◆ Task instructions:
Print, exactly as they appear in the listing below, the lines from the line with "View the Additional" to the line with "Given: Click the Present screen button", with both end lines kept.

** Input data follows **

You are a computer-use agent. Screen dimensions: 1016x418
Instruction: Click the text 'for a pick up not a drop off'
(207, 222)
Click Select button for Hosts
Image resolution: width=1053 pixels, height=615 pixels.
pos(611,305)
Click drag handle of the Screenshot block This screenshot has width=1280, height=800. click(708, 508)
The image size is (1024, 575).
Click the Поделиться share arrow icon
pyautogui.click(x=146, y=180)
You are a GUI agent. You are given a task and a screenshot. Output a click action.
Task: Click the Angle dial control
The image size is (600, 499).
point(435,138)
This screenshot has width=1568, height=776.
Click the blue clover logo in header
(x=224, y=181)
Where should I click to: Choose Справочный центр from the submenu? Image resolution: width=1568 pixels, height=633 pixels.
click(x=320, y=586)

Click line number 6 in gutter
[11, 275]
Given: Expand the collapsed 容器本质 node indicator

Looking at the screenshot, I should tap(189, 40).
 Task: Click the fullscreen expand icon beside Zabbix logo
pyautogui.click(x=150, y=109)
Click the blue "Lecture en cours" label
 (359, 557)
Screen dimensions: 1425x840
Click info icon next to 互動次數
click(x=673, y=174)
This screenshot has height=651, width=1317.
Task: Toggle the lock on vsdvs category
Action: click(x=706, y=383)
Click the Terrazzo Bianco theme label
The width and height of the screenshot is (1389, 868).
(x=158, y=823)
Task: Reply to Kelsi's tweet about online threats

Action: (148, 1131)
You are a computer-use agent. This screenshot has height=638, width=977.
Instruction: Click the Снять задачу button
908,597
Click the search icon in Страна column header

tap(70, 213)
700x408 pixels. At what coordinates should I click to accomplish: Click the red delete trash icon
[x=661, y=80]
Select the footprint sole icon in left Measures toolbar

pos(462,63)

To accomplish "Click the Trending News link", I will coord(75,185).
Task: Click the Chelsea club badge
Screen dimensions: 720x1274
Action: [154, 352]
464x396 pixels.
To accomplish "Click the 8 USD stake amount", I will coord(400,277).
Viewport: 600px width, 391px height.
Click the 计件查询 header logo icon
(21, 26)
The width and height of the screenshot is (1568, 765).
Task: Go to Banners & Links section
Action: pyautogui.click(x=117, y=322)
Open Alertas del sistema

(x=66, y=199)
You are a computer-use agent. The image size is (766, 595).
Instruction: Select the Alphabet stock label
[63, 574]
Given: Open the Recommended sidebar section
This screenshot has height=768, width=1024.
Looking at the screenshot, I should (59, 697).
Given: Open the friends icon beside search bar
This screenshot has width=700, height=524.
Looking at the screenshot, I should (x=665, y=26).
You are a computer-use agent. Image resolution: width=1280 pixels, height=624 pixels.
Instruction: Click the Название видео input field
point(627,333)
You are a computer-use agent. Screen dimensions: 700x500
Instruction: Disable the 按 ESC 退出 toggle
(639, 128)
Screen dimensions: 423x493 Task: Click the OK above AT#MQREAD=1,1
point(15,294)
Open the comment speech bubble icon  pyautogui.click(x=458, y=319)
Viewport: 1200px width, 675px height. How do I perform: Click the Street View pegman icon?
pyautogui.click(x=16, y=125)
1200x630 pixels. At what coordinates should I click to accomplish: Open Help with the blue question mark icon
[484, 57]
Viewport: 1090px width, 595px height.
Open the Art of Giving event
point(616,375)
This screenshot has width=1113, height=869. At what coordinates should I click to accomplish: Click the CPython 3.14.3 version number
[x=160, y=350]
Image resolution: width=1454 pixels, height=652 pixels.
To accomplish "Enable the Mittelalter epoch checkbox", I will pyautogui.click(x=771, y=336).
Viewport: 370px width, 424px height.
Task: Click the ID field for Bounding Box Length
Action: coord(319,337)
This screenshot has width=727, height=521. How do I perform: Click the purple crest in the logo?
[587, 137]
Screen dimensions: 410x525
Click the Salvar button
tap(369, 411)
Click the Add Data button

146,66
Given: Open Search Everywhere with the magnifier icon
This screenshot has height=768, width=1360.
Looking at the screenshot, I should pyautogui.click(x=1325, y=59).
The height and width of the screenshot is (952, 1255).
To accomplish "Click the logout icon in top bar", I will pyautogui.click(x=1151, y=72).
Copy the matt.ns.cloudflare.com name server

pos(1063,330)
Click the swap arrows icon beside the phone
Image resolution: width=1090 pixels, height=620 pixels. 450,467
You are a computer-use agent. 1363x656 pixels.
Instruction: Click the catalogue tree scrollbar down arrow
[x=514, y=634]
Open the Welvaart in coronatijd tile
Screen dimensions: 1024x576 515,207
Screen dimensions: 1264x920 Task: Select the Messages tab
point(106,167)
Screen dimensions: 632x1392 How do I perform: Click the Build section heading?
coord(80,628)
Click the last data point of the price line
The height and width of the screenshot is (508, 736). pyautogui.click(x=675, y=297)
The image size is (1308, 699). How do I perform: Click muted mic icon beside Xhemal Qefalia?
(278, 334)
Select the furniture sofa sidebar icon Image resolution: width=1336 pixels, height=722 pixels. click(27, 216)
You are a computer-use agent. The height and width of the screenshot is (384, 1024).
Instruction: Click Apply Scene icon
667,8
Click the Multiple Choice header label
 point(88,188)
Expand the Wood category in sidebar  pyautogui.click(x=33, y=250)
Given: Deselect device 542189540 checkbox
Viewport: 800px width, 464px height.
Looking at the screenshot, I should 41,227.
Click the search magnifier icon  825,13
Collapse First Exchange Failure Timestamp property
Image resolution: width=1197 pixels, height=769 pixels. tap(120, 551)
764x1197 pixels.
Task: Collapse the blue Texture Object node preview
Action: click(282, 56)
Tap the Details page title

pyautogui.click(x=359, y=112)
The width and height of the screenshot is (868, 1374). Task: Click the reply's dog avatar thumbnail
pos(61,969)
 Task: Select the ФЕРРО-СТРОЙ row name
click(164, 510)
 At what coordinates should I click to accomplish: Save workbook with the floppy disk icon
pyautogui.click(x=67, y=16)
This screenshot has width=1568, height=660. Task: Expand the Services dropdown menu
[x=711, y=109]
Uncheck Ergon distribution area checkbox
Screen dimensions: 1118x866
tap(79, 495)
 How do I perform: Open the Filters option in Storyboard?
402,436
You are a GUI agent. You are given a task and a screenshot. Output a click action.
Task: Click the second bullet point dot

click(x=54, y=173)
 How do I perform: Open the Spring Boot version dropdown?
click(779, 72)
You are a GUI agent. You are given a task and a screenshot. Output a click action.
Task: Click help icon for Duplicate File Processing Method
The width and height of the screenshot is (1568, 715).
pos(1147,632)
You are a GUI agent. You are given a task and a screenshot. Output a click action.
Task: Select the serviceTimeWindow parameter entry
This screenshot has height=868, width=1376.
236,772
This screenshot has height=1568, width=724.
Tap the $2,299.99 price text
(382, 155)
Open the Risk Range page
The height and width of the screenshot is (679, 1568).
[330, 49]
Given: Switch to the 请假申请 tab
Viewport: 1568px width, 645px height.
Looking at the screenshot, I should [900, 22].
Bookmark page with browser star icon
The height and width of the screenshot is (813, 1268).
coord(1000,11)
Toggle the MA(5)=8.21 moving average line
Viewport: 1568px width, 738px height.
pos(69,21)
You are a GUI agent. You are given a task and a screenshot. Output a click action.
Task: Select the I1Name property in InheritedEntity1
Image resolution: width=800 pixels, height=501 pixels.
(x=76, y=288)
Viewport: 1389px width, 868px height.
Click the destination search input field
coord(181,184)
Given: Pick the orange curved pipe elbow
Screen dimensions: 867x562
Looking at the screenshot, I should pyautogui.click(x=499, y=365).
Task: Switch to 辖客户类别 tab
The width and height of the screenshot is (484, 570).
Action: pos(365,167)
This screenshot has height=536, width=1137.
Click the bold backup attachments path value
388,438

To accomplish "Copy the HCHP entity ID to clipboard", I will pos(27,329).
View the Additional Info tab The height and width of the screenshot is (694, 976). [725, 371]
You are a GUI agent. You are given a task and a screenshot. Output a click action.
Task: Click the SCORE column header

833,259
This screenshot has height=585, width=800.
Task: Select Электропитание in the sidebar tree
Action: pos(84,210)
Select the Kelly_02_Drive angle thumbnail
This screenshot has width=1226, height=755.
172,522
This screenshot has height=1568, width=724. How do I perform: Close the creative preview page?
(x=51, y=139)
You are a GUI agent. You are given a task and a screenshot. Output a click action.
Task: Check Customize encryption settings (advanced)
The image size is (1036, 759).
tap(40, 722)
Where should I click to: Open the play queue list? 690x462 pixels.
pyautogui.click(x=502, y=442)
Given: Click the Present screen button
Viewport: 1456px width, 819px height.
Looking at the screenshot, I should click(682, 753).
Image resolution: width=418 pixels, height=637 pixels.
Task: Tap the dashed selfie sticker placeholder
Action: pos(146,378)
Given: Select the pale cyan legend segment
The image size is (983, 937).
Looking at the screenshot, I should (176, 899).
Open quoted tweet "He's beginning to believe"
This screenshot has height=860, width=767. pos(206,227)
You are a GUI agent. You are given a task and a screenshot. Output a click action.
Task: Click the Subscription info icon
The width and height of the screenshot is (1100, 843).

** End of Input data **

◆ Answer box:
View the Additional Info tab The height and width of the screenshot is (694, 976). [725, 371]
You are a GUI agent. You are given a task and a screenshot. Output a click action.
Task: Click the SCORE column header

833,259
This screenshot has height=585, width=800.
Task: Select Электропитание in the sidebar tree
Action: pos(84,210)
Select the Kelly_02_Drive angle thumbnail
This screenshot has width=1226, height=755.
172,522
This screenshot has height=1568, width=724. How do I perform: Close the creative preview page?
(x=51, y=139)
You are a GUI agent. You are given a task and a screenshot. Output a click action.
Task: Check Customize encryption settings (advanced)
The image size is (1036, 759).
tap(40, 722)
Where should I click to: Open the play queue list? 690x462 pixels.
pyautogui.click(x=502, y=442)
Given: Click the Present screen button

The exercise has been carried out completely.